Task item: Answer with a number only, stating how many lines of the records hold the word "computer".

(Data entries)
┄┄┄┄┄┄
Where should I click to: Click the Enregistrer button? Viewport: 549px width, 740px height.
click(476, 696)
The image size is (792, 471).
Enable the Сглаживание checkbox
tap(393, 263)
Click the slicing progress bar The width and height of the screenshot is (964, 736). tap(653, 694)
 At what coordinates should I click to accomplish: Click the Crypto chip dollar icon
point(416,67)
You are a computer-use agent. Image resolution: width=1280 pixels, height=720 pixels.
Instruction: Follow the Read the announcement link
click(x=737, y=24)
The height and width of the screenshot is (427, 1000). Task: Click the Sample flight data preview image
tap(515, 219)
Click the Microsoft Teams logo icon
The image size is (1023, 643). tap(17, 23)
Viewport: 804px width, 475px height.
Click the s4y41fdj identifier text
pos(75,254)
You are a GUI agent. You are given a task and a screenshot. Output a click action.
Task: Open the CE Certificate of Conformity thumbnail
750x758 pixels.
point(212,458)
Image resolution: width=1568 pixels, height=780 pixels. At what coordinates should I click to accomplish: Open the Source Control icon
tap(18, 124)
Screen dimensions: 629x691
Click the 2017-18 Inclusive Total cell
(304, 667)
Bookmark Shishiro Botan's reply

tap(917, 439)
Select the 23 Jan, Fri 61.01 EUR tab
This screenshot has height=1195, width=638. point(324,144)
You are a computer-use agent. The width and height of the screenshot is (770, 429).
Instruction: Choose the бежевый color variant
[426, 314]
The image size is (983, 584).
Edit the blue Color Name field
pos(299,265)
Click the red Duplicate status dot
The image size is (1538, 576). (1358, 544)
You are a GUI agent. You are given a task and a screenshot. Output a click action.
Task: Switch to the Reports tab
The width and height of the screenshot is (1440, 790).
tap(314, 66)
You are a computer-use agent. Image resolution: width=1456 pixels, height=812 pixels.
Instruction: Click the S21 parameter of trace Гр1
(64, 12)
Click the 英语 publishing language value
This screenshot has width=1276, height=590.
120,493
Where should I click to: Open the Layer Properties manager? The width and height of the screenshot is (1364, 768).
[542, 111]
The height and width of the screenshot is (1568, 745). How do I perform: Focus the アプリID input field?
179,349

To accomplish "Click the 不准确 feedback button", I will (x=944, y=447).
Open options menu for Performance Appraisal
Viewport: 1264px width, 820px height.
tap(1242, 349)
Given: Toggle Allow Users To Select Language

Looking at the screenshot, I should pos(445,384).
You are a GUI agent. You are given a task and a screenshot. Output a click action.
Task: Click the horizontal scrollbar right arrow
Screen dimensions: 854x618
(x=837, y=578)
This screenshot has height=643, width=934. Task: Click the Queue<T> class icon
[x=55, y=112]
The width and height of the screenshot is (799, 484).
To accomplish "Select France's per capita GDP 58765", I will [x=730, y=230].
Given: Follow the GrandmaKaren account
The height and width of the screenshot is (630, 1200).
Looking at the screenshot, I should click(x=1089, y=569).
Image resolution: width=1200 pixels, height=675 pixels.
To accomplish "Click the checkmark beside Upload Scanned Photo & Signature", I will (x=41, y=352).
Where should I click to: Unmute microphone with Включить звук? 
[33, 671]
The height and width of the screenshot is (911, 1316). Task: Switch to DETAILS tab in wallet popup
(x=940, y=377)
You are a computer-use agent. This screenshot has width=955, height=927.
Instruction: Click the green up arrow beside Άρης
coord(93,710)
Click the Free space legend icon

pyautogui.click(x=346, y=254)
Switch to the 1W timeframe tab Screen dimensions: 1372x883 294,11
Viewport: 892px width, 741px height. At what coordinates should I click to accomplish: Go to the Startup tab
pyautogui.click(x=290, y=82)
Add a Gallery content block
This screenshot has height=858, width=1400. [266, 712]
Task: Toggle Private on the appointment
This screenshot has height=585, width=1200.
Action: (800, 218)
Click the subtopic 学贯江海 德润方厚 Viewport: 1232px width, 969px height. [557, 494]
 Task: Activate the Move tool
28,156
┄┄┄┄┄┄
Exercise result: 4